We were going to learn today how To Add XML Sitemap to Blogger Blog. When it comes to Search Engine Optimization, site maps, XML sitemaps, and HTML sitemaps are all important. These two have very important parts to fix if you want Google to understand and find your posts and pages.
A sitemap is just a list of all the pages on your site that can be reached. Sitemaps make it easy for search engines like Google, Yahoo, and Bing to crawl your site’s pages, which helps them organize your site better. As a blogger, you need to make a sitemap so that search engines can quickly crawl and index your new posts.
The XML sitemap file is like all of the files and web page directories on your website or blog. Google, Bing, and other search engines can use it to index all the pages on your website that they would miss during normal crawling.
How to Add XML Sitemap to Blogger Blog
- Log in to Sitemap Generator
- Enter your blog URL (your blog site address)
- Click on Generate Sitemap to generate the XML file for your sitemap.
- Copy the text.
- Open your blog on Blogger.com, click on Settings at the dashboard. Look for Enable Custom robots.txt option under Crawlers and Indexing, and select it.
- Paste the XML sitemap in the custom robots.txt. Change Disallow:/Search to Disallow:/None as you can see in the picture below. This will let Google crawler crawl all the pages in your blog including Labels (Categories), which have “search” in the URLs. If, not the Google crawler will be blocked/ disallowed from crawling and indexing “search” pages URLs.
- Save changes.
FAQs
Go to Appearance > Theme Editor in your dashboard. On the right, open the functions.php file and put your code at the bottom of the file.
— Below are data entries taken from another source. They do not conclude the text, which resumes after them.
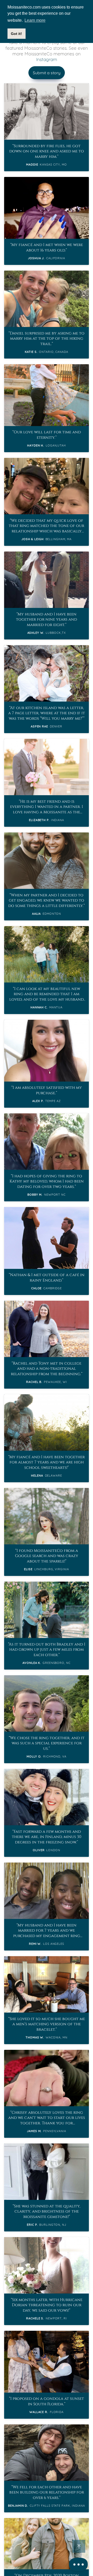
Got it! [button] (16, 34)
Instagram (46, 59)
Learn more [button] (35, 20)
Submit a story (46, 72)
When you click Update File, you now have a basic XML sitemap for your site.
Usually, the sitemap.xml file is in the root directory of your name (for example, https://www.websitedomain.com/sitemap.xml). The host can choose any name for the file, and the file can go anywhere on the website’s domain that is open to the public.
XML files can be opened in almost all browsers. Just open a new tab in Chrome and drag the XML file into it. You can also right-click the XML file, move your mouse over “Open with,” and then click “Chrome.” The file will open in a new tab when you do this.
With the illegal xml> tag, you can put XML data inside of HTML. Note that the xml> tag is an HTML element and not an XML element. HTML parts can be linked to a data island. (like HTML tables). In the case below, an outside XML file is used to load an XML Data Island with the ID “cdcat.”
As long as your site is public and you haven’t checked the box that says “Discourage search engines from indexing this site,” search engines will find your sitemap and use it to index your site. When you change something on a page or post or delete it, WordPress.com sends the change to search engines instantly.